Between birth and death we are therefore permeated by will-forces; whereas the thoughts do not go on within our organism but outside it. From this you may conclude that everything to do with the will is intimately connected with what a man is between birth and death by reason of his bodily organization.Ibid.

Thinking versus Willing Activity

Steiner then discusses how we can apply Spiritual Science to arrive at this understanding and concludes:

We can therefore say: It is just into these facts of life which, when we think about life at all, confront us so enigmatically, that light is thrown by all we gain through spiritual science. Ever more fully can spiritual science enlighten men about what happens in everyday life, because everything that happens has supersensible causes. The most mundane events are dependent on the supersensible, and are comprehensible only when these supersensible causes are open to our view. Ibid.

In a fascinating discussion, he goes on to discuss the forces of thinking and willing in relation to death and the work of an initiate. He discusses these concepts in relation to space and time. He instructs us on the requirements and level of inquiry necessary to develop the soul and how we can strengthen our capabilities through meditation and concentration and delves into a philosophical discussion of these topics.

Knowledge of the Christ—The Crown of Spiritual Science

Finally, he addresses the ultimate need for Spiritual Science which leads to its highest purpose—knowledge of the Christ.

Christ-knowledge is that to which — as the purest, highest and most holy — we are led by all that we receive through spiritual science. . . . [I]n this present time of heavy trial and great suffering many people have their religious feeling aroused in the abstract form of the idea of God. Of a similar deepening of men's perception of the Christ we can hardly speak at all. Ibid.

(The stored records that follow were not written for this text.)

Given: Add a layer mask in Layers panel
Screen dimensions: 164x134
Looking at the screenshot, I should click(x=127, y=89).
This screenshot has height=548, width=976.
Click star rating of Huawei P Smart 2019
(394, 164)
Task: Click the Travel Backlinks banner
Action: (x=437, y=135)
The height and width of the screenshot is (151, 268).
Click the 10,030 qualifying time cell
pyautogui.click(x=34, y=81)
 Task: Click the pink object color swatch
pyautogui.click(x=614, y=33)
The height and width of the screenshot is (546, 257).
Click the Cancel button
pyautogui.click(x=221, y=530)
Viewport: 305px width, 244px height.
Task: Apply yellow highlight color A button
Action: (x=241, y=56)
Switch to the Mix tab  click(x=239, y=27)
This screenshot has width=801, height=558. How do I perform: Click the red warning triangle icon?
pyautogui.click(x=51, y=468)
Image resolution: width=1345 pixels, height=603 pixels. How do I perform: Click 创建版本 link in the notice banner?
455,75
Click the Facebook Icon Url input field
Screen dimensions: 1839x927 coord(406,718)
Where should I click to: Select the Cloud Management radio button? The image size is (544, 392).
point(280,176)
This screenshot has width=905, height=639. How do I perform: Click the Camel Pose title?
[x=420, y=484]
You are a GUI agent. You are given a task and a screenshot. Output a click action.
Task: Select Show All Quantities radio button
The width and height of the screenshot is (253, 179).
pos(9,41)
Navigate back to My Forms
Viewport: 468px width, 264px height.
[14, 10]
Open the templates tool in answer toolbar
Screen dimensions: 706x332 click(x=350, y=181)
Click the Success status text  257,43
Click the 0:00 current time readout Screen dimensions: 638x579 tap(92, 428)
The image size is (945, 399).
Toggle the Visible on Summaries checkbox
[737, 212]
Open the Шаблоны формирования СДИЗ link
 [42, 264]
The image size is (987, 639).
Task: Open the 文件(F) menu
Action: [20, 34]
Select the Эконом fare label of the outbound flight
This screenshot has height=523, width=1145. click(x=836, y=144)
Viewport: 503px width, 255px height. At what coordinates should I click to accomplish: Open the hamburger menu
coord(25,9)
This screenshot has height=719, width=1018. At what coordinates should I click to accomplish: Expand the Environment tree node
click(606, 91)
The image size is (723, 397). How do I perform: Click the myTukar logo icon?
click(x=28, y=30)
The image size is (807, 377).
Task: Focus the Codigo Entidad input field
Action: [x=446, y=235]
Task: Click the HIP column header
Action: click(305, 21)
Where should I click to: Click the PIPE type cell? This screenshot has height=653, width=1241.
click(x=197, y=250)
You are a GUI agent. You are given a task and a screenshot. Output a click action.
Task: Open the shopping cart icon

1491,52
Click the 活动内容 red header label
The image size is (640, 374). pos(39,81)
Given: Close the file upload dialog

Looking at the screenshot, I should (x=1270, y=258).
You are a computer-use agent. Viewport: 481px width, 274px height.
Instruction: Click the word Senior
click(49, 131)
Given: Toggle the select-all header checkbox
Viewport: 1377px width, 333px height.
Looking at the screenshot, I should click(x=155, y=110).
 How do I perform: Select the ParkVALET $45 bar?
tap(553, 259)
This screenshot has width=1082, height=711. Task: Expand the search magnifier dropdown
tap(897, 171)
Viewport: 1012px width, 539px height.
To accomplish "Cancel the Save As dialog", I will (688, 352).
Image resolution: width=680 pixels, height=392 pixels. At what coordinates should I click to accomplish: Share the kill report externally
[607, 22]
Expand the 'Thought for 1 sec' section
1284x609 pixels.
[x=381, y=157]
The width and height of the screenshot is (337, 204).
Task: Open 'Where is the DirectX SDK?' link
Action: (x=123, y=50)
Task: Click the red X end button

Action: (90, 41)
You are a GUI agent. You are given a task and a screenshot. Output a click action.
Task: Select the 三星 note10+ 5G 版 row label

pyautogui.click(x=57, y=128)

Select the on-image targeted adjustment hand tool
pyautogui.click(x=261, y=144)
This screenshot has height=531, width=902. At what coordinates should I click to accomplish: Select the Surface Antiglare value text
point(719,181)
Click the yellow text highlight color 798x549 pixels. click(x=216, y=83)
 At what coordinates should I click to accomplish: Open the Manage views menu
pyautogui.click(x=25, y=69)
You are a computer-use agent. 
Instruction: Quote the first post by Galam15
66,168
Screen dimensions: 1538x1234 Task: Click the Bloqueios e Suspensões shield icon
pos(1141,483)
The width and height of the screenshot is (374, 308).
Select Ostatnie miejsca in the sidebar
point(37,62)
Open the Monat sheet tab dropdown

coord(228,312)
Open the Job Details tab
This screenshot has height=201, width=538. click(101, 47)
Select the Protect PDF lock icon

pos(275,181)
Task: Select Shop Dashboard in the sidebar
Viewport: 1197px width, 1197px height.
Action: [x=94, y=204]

To come to know the Christ, we must “rise to a conception of mankind as one great whole.”

Then there gradually arises in the soul an urgent need to learn how there exists in man a deepening and then an ascending evolution. In the evolution of Time we must feel one with all mankind; we must look back to how the earth came originally into being, focus our gaze on this ascending and descending evolution, in the centre point of which the Mystery of Golgotha stands; we must feel ourselves bound up with the whole of humanity, feel ourselves bound up with the Mystery of Golgotha. Today the souls of men are nearer the cosmos spatially than they are temporally, that is, to what has been unfolded in the successive evolutionary stages. We shall be led to this, however, when with the aid of spiritual science we feel ourselves part of man's whole course of evolution. For then we cannot do other than recognize that there was a point of time when something entered the evolution of mankind which had nothing to do with human force. It entered man's evolution because into it an impulse made its way from the spiritual world through a human body — an impulse present in the beginning of the Christian era. It was a meeting of heaven with the earth.

Spiritual science must gradually build up for us the stages leading to an understanding of the Mystery of Golgotha — an understanding never again to be lost. This Mystery of Golgotha is the very meaning of the earth. To understand what this meaning of the earth is, must constitute the noblest endeavor of anyone finding his way step by step into spiritual science. Ibid.